My partner and I got into a semi heated discussion about being able to love other people equally to your original partner. I’ve also had multiple issues with her being inappropriate in some way with other people. I really don’t want a poly relationship, especially when her extras are hidden. I’d be open to us choosing to find someone together, but I can’t help but feel this is wrong to deal with.
There is a separate issue in just about every sentence here, so I’ll try to break this down.
When you say you had a heated discussion about “being able to love other people equally to your original partner,” what made that discussion heated? Do you believe being able to love multiple people in the same way is impossible while she believes it is?
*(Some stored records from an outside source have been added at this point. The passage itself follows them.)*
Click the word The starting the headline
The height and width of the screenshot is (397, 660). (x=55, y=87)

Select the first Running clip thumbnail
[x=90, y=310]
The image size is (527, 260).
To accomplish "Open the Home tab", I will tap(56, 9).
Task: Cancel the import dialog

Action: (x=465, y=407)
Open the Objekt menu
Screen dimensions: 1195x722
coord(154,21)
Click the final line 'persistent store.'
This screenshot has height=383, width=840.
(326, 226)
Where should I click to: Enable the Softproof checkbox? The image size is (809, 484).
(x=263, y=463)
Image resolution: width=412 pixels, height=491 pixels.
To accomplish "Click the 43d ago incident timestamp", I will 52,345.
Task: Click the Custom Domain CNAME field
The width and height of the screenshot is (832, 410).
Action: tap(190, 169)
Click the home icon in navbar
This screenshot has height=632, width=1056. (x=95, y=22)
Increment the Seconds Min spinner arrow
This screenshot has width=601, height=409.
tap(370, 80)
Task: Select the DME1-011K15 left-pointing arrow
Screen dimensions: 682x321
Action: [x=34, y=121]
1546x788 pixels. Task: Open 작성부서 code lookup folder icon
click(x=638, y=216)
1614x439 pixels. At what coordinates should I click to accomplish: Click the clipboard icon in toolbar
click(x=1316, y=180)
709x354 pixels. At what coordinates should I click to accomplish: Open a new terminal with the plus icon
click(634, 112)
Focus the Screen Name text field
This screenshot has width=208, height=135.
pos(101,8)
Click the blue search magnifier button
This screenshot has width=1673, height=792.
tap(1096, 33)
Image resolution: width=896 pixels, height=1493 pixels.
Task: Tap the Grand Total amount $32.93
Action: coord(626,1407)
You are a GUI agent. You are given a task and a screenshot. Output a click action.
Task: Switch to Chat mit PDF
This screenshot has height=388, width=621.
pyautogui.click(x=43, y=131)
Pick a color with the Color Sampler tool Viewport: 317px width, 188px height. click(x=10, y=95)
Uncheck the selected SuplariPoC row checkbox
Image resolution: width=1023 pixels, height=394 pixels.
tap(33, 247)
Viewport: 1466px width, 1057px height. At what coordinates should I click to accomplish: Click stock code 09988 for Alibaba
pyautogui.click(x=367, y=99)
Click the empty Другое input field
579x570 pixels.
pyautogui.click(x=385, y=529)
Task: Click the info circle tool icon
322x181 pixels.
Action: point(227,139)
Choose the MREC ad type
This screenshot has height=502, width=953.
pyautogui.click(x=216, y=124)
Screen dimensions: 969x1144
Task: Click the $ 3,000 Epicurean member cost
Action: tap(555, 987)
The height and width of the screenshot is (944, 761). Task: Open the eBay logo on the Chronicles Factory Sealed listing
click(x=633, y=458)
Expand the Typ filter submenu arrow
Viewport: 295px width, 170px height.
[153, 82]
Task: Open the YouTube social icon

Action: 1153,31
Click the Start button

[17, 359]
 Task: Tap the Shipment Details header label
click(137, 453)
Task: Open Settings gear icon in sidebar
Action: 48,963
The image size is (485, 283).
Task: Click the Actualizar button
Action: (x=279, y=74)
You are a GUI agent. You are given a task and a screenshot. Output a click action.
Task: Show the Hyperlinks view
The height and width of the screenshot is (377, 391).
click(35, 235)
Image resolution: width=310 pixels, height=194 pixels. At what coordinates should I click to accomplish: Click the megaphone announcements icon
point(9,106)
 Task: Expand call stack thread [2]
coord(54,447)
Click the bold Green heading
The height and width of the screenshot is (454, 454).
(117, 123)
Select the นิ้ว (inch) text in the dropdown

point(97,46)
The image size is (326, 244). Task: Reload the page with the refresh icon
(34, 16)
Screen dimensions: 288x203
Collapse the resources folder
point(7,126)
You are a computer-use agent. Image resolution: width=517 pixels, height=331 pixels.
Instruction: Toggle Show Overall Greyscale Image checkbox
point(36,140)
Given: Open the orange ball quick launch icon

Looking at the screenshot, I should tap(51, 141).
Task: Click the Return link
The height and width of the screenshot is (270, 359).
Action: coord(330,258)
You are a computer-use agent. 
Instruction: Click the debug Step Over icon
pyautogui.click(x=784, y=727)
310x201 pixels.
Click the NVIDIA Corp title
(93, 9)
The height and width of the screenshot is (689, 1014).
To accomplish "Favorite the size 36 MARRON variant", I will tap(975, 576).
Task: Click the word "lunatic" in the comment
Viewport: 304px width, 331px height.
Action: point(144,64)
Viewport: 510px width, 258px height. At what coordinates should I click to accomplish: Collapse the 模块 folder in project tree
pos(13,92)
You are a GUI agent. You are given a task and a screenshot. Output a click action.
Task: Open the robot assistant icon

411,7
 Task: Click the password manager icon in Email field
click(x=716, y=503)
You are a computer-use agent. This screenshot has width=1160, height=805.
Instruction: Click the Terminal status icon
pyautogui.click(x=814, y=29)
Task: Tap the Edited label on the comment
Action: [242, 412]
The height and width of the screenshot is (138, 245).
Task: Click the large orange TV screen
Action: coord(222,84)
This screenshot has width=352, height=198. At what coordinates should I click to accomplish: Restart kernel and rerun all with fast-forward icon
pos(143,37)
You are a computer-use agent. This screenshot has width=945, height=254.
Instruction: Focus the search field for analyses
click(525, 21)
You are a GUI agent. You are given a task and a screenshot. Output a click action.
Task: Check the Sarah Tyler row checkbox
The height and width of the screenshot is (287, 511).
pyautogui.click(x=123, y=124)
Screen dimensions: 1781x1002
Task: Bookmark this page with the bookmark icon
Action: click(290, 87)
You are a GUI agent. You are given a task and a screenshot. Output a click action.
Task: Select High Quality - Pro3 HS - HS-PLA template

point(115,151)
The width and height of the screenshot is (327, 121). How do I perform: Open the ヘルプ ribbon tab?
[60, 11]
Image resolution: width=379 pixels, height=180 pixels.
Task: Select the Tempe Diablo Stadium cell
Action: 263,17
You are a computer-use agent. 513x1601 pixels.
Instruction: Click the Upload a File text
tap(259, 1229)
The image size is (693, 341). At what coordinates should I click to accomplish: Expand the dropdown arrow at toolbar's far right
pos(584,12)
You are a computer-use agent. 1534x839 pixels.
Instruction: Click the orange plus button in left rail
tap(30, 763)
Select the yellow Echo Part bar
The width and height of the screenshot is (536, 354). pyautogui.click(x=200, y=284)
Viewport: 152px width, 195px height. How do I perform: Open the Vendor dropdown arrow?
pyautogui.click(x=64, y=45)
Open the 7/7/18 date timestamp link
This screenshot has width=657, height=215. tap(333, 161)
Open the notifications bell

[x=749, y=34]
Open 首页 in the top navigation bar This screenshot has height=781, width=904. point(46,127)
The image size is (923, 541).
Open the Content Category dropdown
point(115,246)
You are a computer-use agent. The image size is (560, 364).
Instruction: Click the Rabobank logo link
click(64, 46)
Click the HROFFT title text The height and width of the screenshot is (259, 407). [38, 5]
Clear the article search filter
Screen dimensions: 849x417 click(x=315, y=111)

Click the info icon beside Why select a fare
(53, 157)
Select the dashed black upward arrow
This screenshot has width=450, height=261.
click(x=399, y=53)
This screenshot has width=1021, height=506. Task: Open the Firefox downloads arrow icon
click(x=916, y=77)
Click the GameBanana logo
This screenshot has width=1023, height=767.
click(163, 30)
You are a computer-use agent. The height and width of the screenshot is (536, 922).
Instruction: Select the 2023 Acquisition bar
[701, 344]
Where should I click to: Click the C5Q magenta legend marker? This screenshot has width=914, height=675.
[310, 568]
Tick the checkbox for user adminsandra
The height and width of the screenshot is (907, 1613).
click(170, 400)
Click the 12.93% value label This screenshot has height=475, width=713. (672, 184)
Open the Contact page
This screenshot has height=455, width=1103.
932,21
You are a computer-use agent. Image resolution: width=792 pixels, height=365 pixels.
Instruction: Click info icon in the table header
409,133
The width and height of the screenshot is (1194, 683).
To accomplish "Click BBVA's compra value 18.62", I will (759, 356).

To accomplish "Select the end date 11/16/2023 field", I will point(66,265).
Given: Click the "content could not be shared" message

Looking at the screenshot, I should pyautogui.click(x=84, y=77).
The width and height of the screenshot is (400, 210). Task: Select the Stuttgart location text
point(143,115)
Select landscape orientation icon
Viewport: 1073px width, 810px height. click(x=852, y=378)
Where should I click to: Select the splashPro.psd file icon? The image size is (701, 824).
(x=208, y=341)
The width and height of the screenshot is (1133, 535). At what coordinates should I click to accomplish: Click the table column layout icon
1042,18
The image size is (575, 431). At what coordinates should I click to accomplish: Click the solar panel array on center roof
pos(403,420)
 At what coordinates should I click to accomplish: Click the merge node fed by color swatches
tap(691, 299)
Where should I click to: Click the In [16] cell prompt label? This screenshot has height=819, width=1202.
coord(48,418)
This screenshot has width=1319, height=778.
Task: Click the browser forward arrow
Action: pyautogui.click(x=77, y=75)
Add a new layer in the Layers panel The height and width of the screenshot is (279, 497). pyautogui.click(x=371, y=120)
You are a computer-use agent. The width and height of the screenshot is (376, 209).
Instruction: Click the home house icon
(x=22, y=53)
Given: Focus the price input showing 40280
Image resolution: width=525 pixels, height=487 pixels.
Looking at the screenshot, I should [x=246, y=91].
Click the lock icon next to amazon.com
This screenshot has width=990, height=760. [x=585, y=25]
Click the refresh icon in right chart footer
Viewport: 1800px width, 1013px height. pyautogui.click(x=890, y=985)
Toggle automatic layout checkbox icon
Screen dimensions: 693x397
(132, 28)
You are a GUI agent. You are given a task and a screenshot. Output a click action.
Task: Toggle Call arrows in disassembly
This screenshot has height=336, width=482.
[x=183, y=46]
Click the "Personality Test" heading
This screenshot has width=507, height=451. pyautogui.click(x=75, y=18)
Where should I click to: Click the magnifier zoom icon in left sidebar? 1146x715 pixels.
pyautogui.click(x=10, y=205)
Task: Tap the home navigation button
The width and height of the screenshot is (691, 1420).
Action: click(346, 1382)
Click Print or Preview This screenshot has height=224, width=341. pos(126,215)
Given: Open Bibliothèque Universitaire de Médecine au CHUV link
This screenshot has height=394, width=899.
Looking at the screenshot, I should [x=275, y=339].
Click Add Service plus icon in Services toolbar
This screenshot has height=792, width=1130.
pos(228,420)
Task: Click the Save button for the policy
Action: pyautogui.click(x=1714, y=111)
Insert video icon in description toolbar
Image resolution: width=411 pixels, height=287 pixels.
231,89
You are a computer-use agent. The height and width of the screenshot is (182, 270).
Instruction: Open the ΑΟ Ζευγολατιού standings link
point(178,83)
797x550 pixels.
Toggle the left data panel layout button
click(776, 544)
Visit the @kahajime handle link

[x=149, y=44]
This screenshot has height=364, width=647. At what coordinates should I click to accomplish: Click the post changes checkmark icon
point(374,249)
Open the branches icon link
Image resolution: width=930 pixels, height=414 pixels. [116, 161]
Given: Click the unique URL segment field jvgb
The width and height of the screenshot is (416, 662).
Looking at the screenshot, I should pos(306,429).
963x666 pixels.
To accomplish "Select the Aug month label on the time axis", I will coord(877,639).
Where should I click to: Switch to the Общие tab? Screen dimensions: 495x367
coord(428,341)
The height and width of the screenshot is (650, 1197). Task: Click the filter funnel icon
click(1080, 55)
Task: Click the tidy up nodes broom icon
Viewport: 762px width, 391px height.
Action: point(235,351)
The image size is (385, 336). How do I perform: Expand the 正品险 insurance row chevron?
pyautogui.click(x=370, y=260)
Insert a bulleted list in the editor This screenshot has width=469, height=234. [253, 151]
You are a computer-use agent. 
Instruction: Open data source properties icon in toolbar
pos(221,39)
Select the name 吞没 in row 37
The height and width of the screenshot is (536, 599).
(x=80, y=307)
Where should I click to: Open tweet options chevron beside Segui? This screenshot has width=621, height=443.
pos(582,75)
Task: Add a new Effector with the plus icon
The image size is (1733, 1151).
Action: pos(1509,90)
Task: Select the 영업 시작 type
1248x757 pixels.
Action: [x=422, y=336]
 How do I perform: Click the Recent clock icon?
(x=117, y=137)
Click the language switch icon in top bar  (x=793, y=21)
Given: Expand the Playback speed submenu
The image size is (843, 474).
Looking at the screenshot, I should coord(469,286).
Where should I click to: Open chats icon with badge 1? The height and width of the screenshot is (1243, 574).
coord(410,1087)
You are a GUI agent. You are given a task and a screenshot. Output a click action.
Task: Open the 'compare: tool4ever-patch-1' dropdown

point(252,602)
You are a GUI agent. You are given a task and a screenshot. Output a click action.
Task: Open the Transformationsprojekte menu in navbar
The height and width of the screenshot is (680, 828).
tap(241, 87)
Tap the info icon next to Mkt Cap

Why did this difference create so much tension - is it possible that both of you may experience love differently? Is the argument about whether such a thing is ever, objectively, possible, or whether it’s possible for you? Remember there’s a difference between “I can’t do that” and “that is not possible.”
When you say she has been “inappropriate” with other people, what does that mean? Is it behavior you consider cheating or borderline cheating? When you got upset with that, how did she react? Is she trying to stay within the boundaries of your relationship, or insisting that what she did wasn’t inappropriate and you need to get over it? Do both of you agree on what you two have a right to ask and expect from each other?
You say you don’t want a poly relationship - that’s fine! If your partner does want one, that might be a problem. One of you will need to make a compromise, or you may need to decide not to continue this relationship if she wants to be poly and you do not. When you say you especially don’t want a relationship if her “extras are hidden,” does that mean she is currently seeing other people without your consent and hiding it from you? That is cheating, not polyamory. Or does it mean that what she’s proposing is a “don’t ask, don’t tell” kind of open relationship, and you’re not okay with it? If you’re not okay with something, you don’t have to do it.
I’d caution against “finding someone together” - that is called “unicorn hunting,” and while it can work well for many people, it doesn’t go well if all people aren’t on the same team. If you’re only agreeing to this because it’s something you can hold your nose and stomach, and you still don’t want her to care for anyone “equally” compared to you, that creates a bad situation for the person you try and date together. If you’re not feeling like she respects your needs in a relationship and you don’t want to be with someone who sees other people, and she insists on doing this with (poly) or without (cheating) your consent, this may be a relationship dealbreaker.